- STATED EXERCISE
Extract every one of the records below verbatim, with the pictures left out.

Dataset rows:
──────────────────────────────

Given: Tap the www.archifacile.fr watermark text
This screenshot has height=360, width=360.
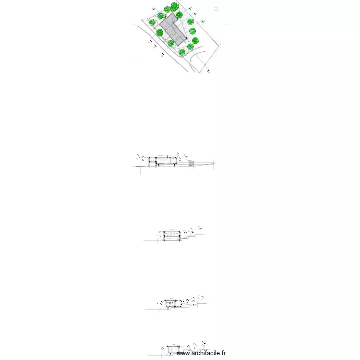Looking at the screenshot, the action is pos(201,353).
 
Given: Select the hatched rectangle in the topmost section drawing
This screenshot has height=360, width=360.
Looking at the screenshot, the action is pos(191,164).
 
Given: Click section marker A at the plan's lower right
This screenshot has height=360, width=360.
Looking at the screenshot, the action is pos(209,72).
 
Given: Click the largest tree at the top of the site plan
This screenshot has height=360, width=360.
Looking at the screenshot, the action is pos(175,7).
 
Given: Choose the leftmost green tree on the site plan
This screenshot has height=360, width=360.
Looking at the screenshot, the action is pos(152,22).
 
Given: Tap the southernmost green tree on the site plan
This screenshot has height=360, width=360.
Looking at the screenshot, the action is pos(182,52).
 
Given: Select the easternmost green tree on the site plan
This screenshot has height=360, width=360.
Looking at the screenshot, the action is pos(195,40).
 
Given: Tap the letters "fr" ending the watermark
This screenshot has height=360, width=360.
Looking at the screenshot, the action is pos(223,353).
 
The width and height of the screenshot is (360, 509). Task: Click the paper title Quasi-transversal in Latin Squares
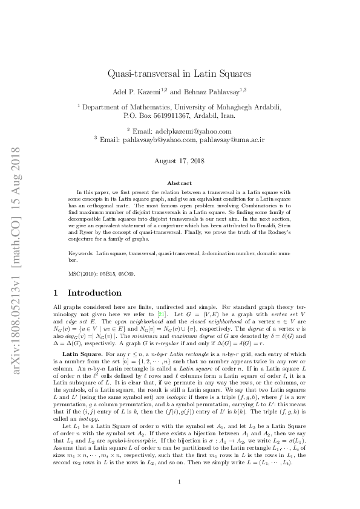[180, 73]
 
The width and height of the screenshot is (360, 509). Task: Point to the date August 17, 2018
[180, 161]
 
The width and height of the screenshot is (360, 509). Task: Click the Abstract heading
[180, 183]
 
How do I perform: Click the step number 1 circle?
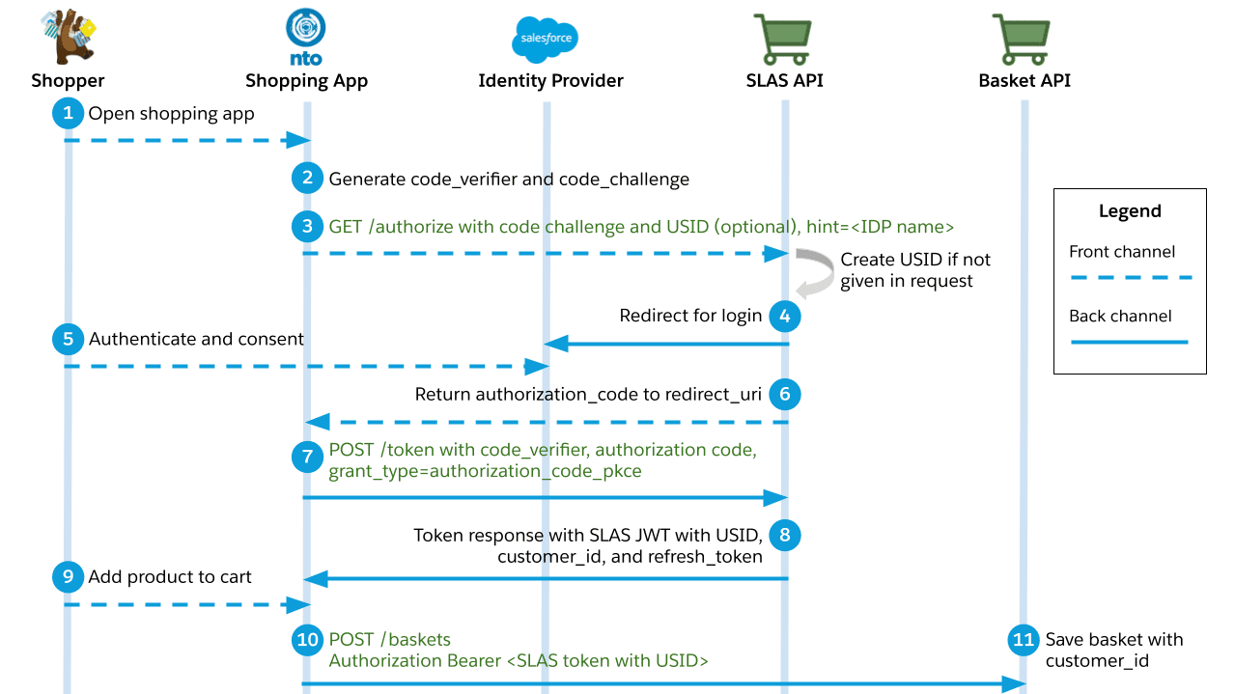68,114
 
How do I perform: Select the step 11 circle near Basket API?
1024,640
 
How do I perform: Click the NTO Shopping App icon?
306,37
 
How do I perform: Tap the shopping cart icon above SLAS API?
784,39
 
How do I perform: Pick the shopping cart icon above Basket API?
1024,39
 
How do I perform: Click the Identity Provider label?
550,81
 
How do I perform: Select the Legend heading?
1130,211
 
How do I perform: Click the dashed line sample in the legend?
1130,277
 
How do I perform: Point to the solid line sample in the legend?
1130,342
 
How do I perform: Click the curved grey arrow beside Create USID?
817,272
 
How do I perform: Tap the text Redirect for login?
690,316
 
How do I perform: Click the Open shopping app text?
171,114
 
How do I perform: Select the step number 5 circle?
68,340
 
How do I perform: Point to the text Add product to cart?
170,577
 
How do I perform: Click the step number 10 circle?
307,640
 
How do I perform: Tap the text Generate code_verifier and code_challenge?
509,179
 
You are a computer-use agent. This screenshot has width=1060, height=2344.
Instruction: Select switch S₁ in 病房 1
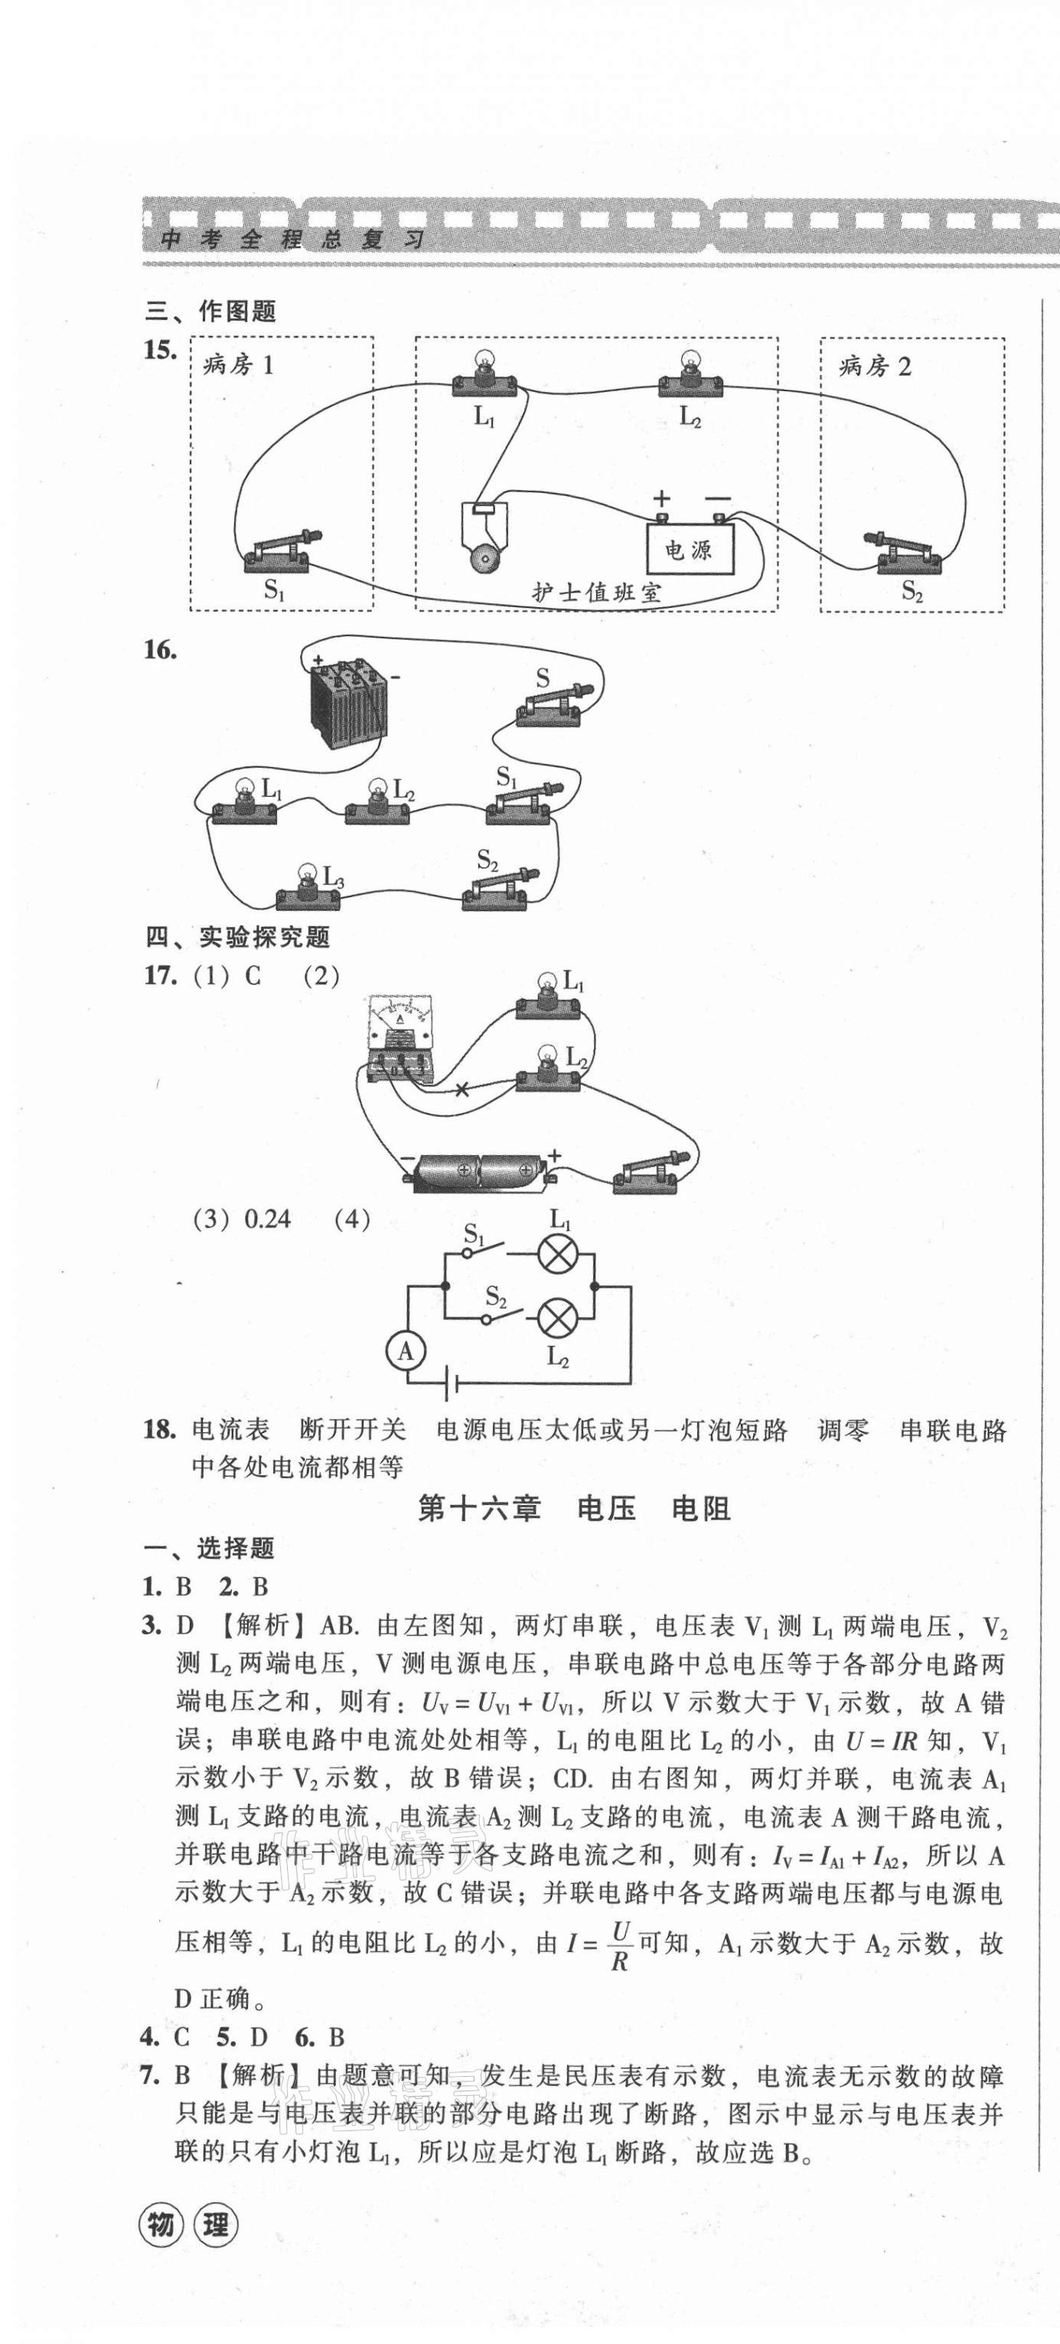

──────────────────────────────

- THE SOLUTION
Given: Tap the www.archifacile.fr watermark text
This screenshot has height=360, width=360.
Looking at the screenshot, the action is pos(201,353).
 
Given: Select the hatched rectangle in the topmost section drawing
This screenshot has height=360, width=360.
Looking at the screenshot, the action is pos(191,164).
 
Given: Click section marker A at the plan's lower right
This screenshot has height=360, width=360.
Looking at the screenshot, the action is pos(209,72).
 
Given: Click the largest tree at the top of the site plan
This screenshot has height=360, width=360.
Looking at the screenshot, the action is pos(175,7).
 
Given: Choose the leftmost green tree on the site plan
This screenshot has height=360, width=360.
Looking at the screenshot, the action is pos(152,22).
 
Given: Tap the southernmost green tree on the site plan
This screenshot has height=360, width=360.
Looking at the screenshot, the action is pos(182,52).
 
Given: Select the easternmost green tree on the site plan
This screenshot has height=360, width=360.
Looking at the screenshot, the action is pos(195,40).
 
Given: Tap the letters "fr" ending the watermark
This screenshot has height=360, width=360.
Looking at the screenshot, the action is pos(223,353).
 
The width and height of the screenshot is (360, 509). Task: Click the paper title Quasi-transversal in Latin Squares
[180, 73]
 
The width and height of the screenshot is (360, 509). Task: Point to the date August 17, 2018
[180, 161]
 
The width and height of the screenshot is (360, 509). Task: Click the Abstract heading
[180, 183]
 
How do I perform: Click the step number 1 circle?
68,114
 
How do I perform: Select the step 11 circle near Basket API?
1024,640
 
How do I perform: Click the NTO Shopping App icon?
306,37
 
How do I perform: Tap the shopping cart icon above SLAS API?
784,39
 
How do I perform: Pick the shopping cart icon above Basket API?
1024,39
 
How do I perform: Click the Identity Provider label?
550,81
 
How do I perform: Select the Legend heading?
1130,211
 
How do I perform: Click the dashed line sample in the legend?
1130,277
 
How do I perform: Point to the solid line sample in the legend?
1130,342
 
How do I perform: Click the curved grey arrow beside Create USID?
817,272
 
How do I perform: Tap the text Redirect for login?
690,316
 
How do I perform: Click the Open shopping app text?
171,114
 
How do I perform: Select the step number 5 circle?
68,340
 
How do I perform: Point to the text Add product to cart?
170,577
 
How do I perform: Click the step number 10 circle?
307,640
 
How do I perform: Tap the text Generate code_verifier and code_challenge?
509,179
 
You are a computer-use agent. This screenshot has width=1060, height=2344.
Instruction: Select switch S₁ in 病房 1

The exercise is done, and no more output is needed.